◆ Exercise description ◆
Having located "You are a computer-use agent." in the listing below, write out its line and every following line exactly, last line included, without the pictures.

◆ Data for this exercise ◆
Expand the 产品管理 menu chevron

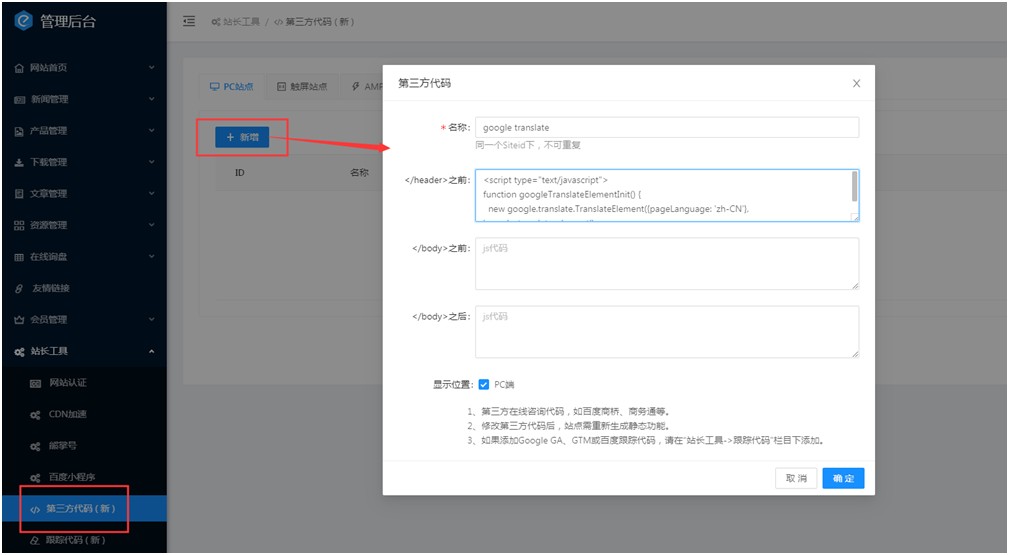point(152,131)
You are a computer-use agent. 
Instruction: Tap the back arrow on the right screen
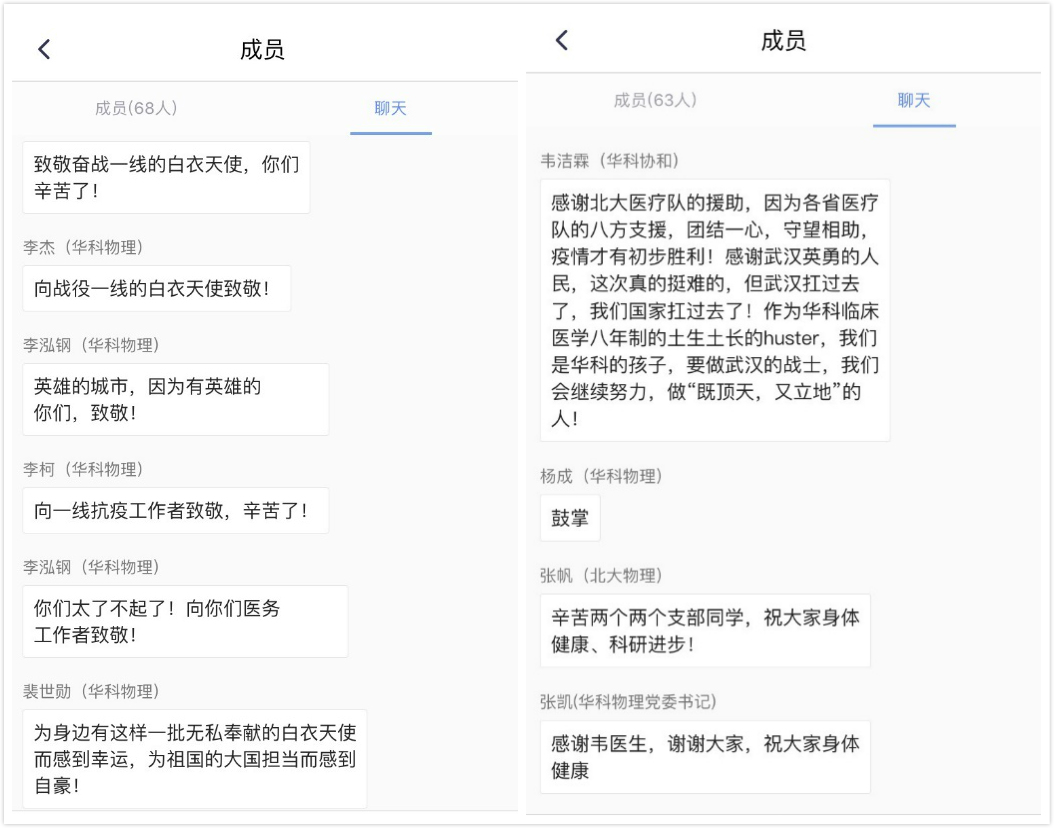(562, 40)
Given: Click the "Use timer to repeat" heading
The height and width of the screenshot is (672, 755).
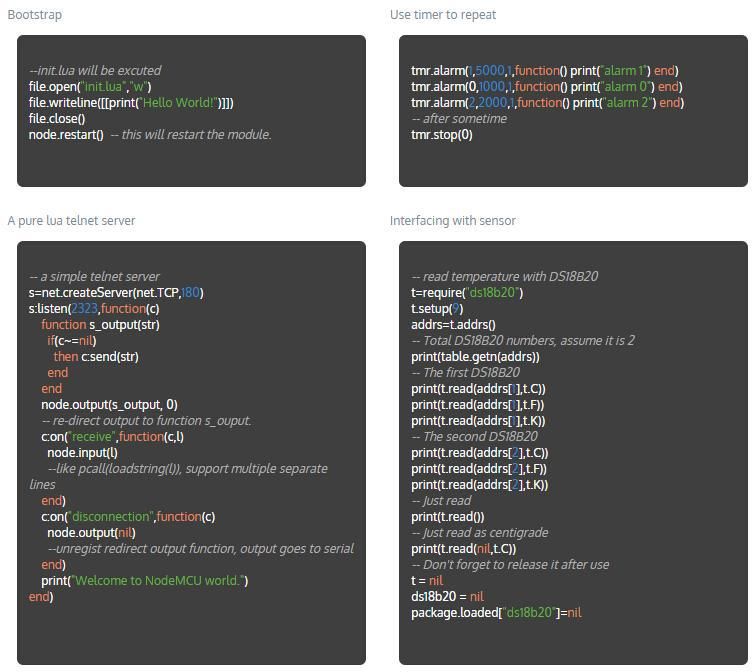Looking at the screenshot, I should pos(442,15).
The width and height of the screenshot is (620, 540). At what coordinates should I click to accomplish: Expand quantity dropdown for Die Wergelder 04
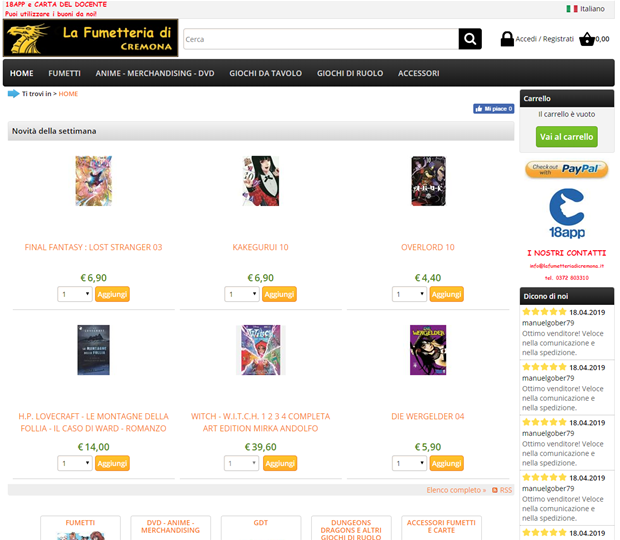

◆ Output of the exercise ◆
You are a computer-use agent. 
Instruction: Tap the back arrow on the right screen
(562, 40)
Given: Click the "Use timer to repeat" heading
The height and width of the screenshot is (672, 755).
Looking at the screenshot, I should pos(442,15).
The width and height of the screenshot is (620, 540). At what coordinates should I click to accomplish: Expand quantity dropdown for Die Wergelder 04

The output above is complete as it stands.